There are two approaches to doing subject name validation (in an RFC 6125
sense):
- Option 1: The API contract of your (hopefully RFC5280) path validator
provides the hostname-to-be-verified as well as the presented chain (to do
path building and/or validation on)
- In this scenario, it's possible to extend the internal library to apply
the constraints you mention, although this violates the semantics of
RFC5280 (that is, it'd be a non-standard deviation)
- Examples of this pattern include Security.framework on macOS and CAPI2
on Windows.
- One notable challenge with this is that existing APIs would have to be
extended. This is because they presently take a mostly opaque-hostname
(assuming that it will be in the 'host' form extracted from a URL) and
determine what the appropriate SAN to match against based on the format of
the name. That is, some APIs will see if the hostname parses as an IP
literal and match against an iPAddress SAN, otherwise match against a
dNSName SAN. An SRVName would be indistinguishable from a DNSName, so the
API would need to be extended to indicate what the caller's intent was and
what service name they're attempting to match against.
- Option 2: The API contract is such that you use an RFC5280 path
validator, and then extract the SANs at an application level to perform
matching.
- In this scenario, you call into an opaque 5280-box, and then if things
validate, you can reliably use the extracted SANs.
- Examples of this pattern include many programming languages' libraries
(e.g. PHP, Python) and applications based on Open/Boring/LibreSSL
- In this scenario, to support the solution you describe, each of these
languages would need to implement their own support for nameConstraint
parsing to extract the effective DNSName constraints from the validated
chain, and then see whether or not those constraints interact with the
SRVNames.
While this may seem appealing, https://nameconstraints.bettertls.com
demonstrates many implementations' challenges in having commonNames subject
to the dNSName or iPAddress name constraints - and the security risks
created - so one might assume the same situation would be prevalent,
especially for Option 2-style implementors. That's not to say it's
impossible - just that it adds considerable complexity.

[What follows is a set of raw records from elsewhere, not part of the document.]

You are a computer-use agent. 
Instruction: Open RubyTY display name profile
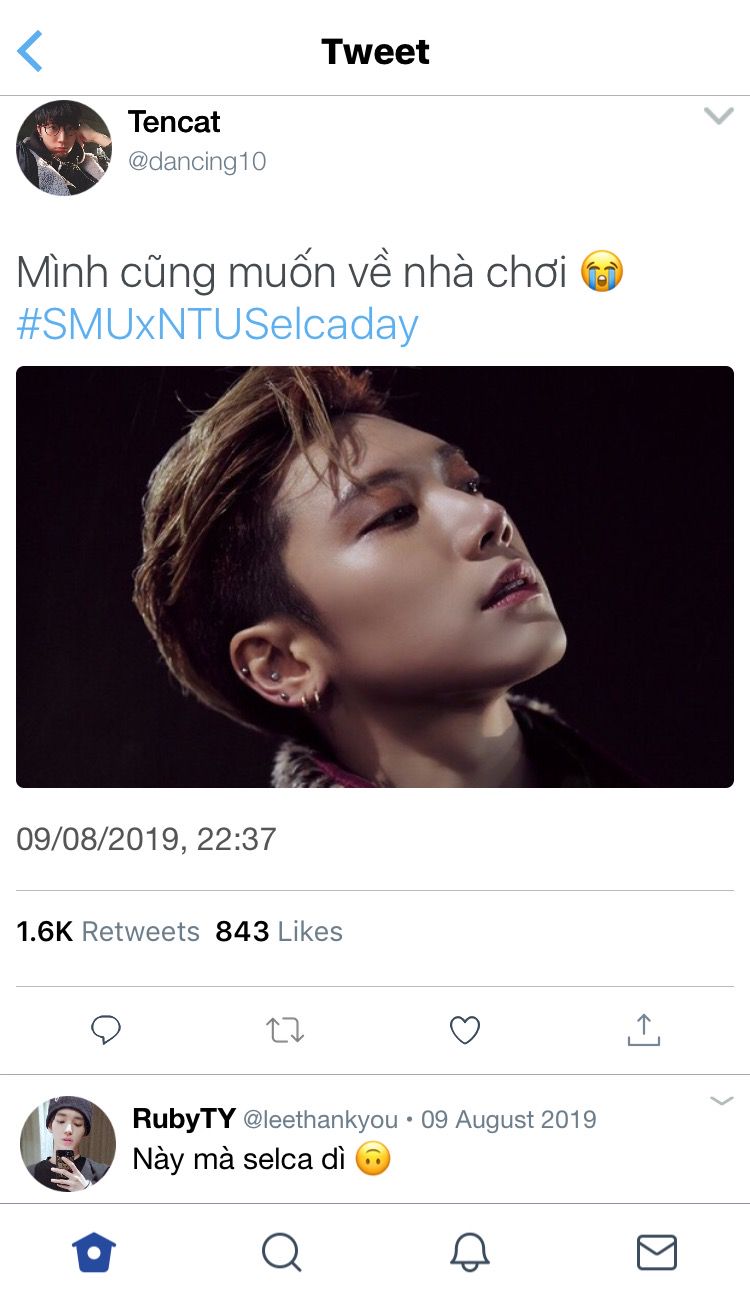(x=183, y=1118)
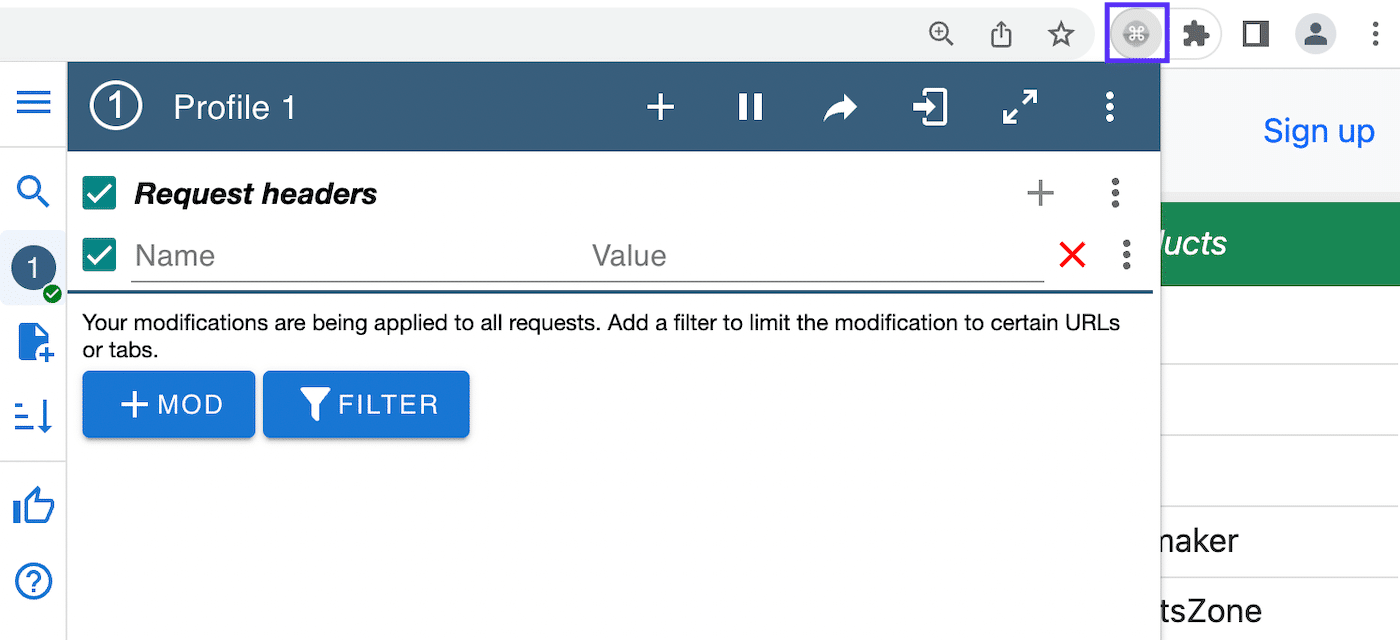The image size is (1400, 640).
Task: Open the search icon in sidebar
Action: [33, 190]
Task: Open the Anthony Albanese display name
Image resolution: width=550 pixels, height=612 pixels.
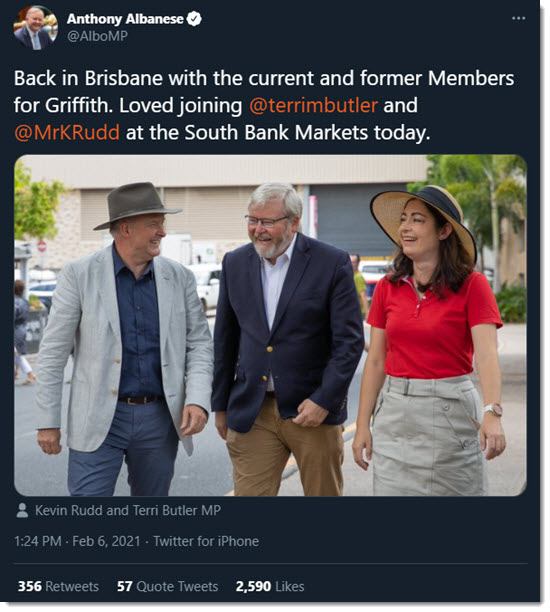Action: click(125, 19)
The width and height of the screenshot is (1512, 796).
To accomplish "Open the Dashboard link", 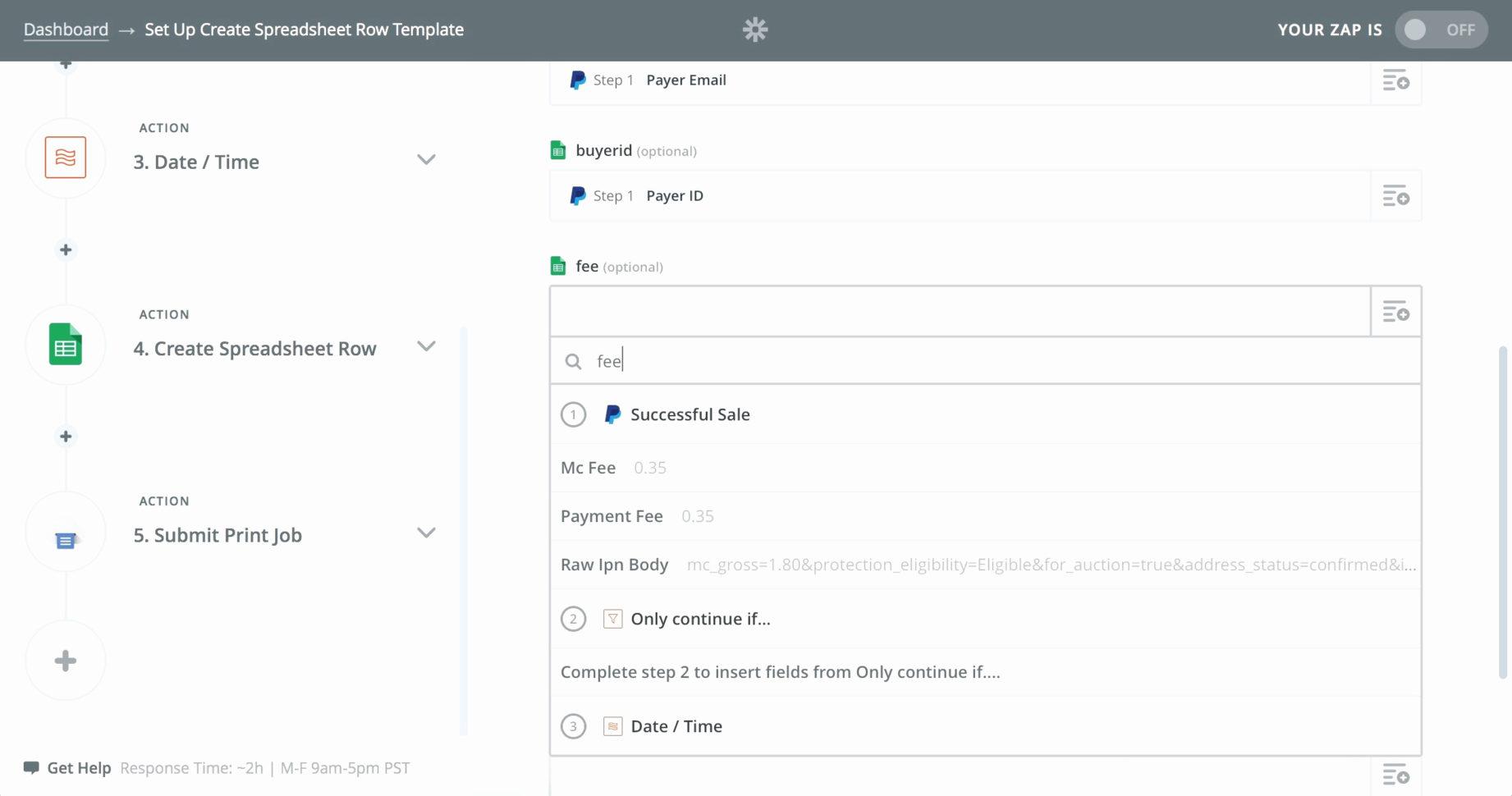I will (x=66, y=30).
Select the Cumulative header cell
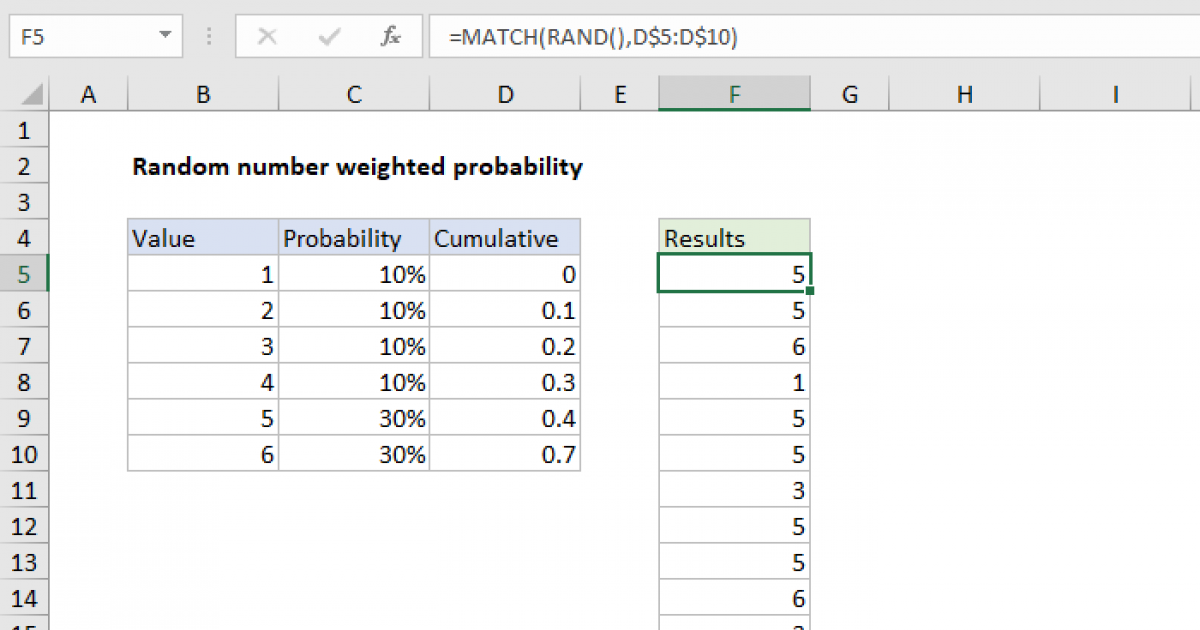 point(505,238)
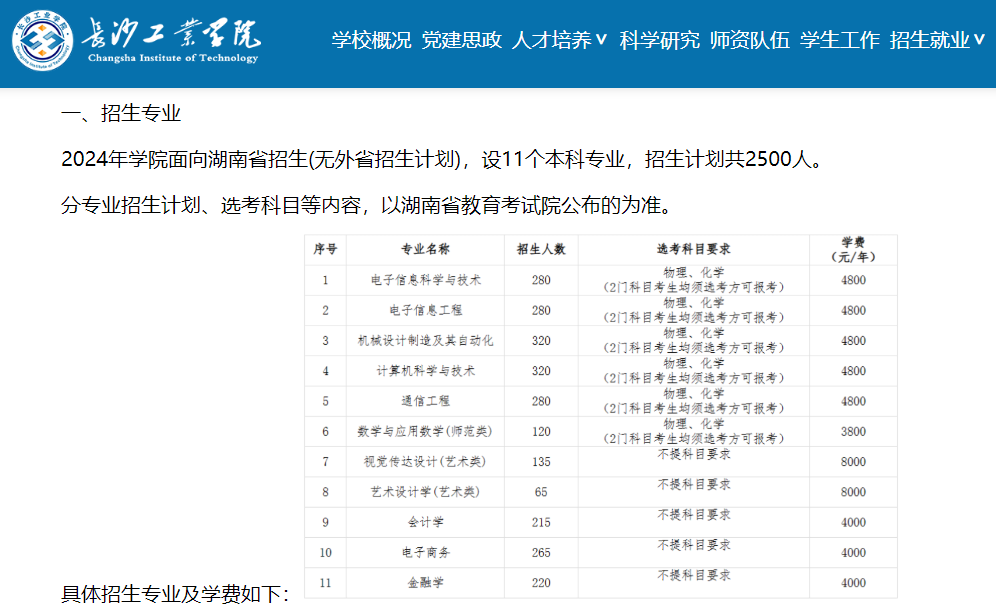Expand the 人才培养 dropdown chevron

point(600,41)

There has been various interest in the past in exploring the functionality
of nameConstraints in particular to support such extensions. One
consideration would be the introduction of an (optionally-critical) new
extension that indicates whether nameConstraints behave as specified in
5280 (a blacklist - that is, everything not specifically enumerated is
permitted) to a new form of whitelist - in which only the names that are
constrained are permitted. The behaviour of such an extension would work as
follows:
- If marked non-critical, implementations which don't recognize this
extension would behave as 5280
- If marked non-critical, Option 1 implementations which recognize this
extension can reject certificates that contain other name types that are
not constrained, whether or not they recognize the underlying name type.
- If marked non-critical, Option 2 implementations which recognize this
extension can scan the extensions in the verified chain and determine a
non-overlapping set of nameConstraints, without having to fully reimplement
nameConstraint logic
- If marked critical, implementations which don't recognize this extension
would reject the chain (which would be the intended behaviour, as part of a
security-critical restriction)
- If marked critical, Option 1 implementations would work as if non-critical
- If marked critical, Option 2 implementations would likely fail to work,
due to the underlying 5280 validation library failing to detect this
extension
In any event, that at least hopefully captures the challenge, and why the
'simple' solution is likely not as simple as it appears.